30 junio 2013

No es el descontento, es la desafección por José Ramón Montero y Mariano Torcal Loriente (El País)

No es el descontento, es la desafección
por José Ramón Montero y Mariano Torcal Loriente (El País)
Si los ciudadanos pasan de los políticos, no les piden cuentas, no castigan a los corruptos y no premian a los que se lo merecen, ¿quién controlará a los partidos o a los Gobiernos? ¿Cómo se les obligará a cambiar?

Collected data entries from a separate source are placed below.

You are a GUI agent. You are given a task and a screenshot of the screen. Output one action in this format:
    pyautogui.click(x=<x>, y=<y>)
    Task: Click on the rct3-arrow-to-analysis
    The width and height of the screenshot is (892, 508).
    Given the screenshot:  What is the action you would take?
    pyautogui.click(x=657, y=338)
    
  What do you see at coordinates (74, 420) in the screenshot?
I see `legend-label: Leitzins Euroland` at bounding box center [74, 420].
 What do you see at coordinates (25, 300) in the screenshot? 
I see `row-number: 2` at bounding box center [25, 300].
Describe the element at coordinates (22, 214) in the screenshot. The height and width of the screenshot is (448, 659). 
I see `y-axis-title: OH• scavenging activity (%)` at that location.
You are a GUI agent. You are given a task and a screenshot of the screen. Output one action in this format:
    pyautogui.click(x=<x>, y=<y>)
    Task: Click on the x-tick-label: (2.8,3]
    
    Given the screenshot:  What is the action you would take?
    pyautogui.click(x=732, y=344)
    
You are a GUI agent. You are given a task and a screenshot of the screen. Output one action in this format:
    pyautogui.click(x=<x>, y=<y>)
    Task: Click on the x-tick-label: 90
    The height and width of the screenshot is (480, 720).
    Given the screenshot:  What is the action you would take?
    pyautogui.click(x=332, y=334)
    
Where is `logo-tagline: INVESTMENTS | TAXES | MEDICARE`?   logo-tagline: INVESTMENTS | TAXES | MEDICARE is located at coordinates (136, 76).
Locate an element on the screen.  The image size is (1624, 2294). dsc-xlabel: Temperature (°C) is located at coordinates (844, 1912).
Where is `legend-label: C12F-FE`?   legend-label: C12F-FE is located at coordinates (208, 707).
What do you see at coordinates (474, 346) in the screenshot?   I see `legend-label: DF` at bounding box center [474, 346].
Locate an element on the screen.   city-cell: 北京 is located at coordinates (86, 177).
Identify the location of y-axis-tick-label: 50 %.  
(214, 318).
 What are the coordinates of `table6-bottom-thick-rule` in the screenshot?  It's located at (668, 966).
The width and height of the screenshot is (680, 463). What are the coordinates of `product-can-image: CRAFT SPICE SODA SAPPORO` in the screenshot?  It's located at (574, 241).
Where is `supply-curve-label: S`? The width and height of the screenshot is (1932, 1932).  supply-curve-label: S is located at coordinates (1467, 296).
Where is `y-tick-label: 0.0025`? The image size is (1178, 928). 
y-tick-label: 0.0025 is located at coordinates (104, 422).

«En buena parte de los países europeos, el incremento de la insatisfacción con la democracia ha dado nacimiento durante las últimas décadas a los denominados ciudadanos críticos. Su principal rasgo es que intervienen activamente en la vida política para así modificar el funcionamiento e incluso los rendimientos del sistema político que les disgustaban. Los políticos deben necesariamente prestar atención a la voz de esos actores si quieren evitar su castigo electoral en forma de no reelección. En España, sin embargo, las principales características de los desafectos han radicado en la desinformación, la pasividad y el rechazo indiscriminado de partidos y dirigentes políticos. Exceptuando algunas minorías muy movilizadas, la participación política de los españoles para expresar sus preferencias y necesidades ha sido escasa. Ello ha aumentado la brecha entre los ciudadanos y los políticos, y sobre todo ha concedido a estos últimos una enorme capacidad de maniobra para actuar al margen (y casi siempre en contra) de los ciudadanos. Cuando llegaban las elecciones, la rendición de cuentas ha sido muy deficiente y la posibilidad de castigar a estos malos políticos resultaba aleatoria.»